As a first step in understanding the robustness of our PGD-trained models, we plot histograms of the robust loss (final loss value found by PGD for \(10^5\) random starting points) for the robust models.

As before, the robust loss is nicely concentrated, but now around a significantly smaller range of values. This loss concentration suggests robustness (at least to first-order methods with a random start), but it does not constitute a rigorous proof. To get more confidence, we tested our models against a broader range of attacks, using multiple different step sizes and multiple restarts. We included transfer attacks from independently trained models and first-order attacks using the Carlini-Wagner loss function.

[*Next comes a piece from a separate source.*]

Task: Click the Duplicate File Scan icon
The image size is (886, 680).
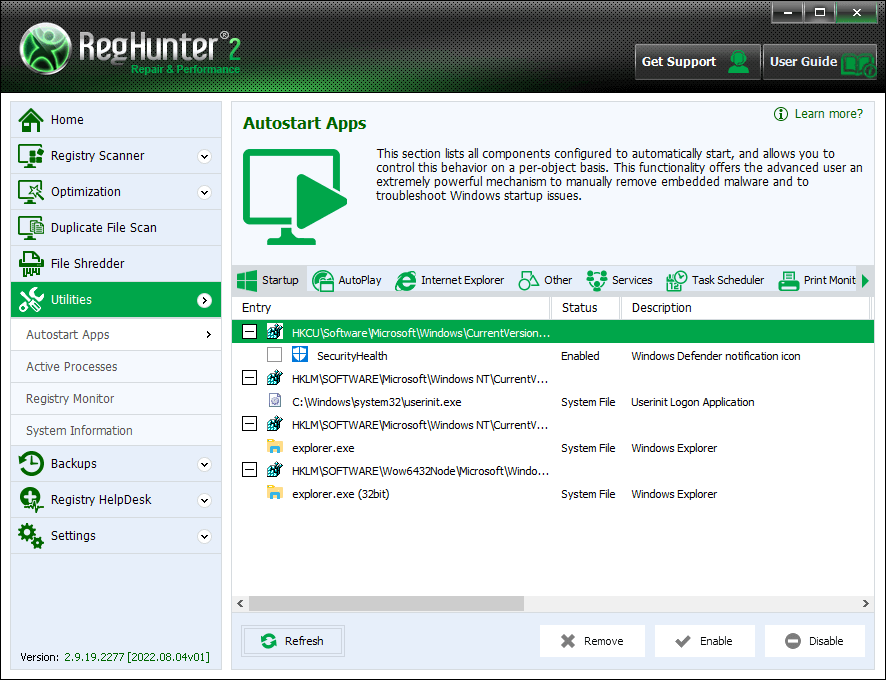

Perhaps most importantly, we publicly released our models and training procedures (MNIST, CIFAR10), inviting the research community to mount more involved attacks. None of the submissions managed to reduce the accuracy of our models significantly below that found by PGD.

Follow-up work as well as our own ongoing research has found that this is not due to the insufficiency of the attack methods. One can indeed formally verify that no successful \(\ell_\infty\)-attacks exist for a large fraction of the MNIST test set points (and a non-trivial fraction of CIFAR10 test set points). These findings demonstrate that for this task and method, training against PGD is indeed provably effective.

Moreover, subsequent work (link1, link2, link3, link4) has modified and extended the robust optimization paradigm for neural networks to achieve provable guarantees for simple settings. While these provable guarantees are significantly smaller than the empirical robustness of our models (and the resulting models are not significantly more robust empirically), they constitute an important step towards the long-term goal of building provably reliable models.

What went wrong with CIFAR10?

While we made progress towards a robust CIFAR10 model, the resulting robust accuracy is still less than ideal. So what went wrong?

From an optimization perspective, things actually look fine: by using large enough models, we are able to achieve 100% adversarial robustness on the training set. This means that we are able to successfully minimize the empirical version of the robust loss. So what we are facing here is not an issue of optimization but one of (adversarially robust) generalization! The perfect robust accuracy of our model on the training set does not generalize to unseen adversarial examples (the robust accuracy on the test set is only 47%). It turns out that there is a broader intriguing phenomenon at play here. We will investigate this further in a subsequent blog post.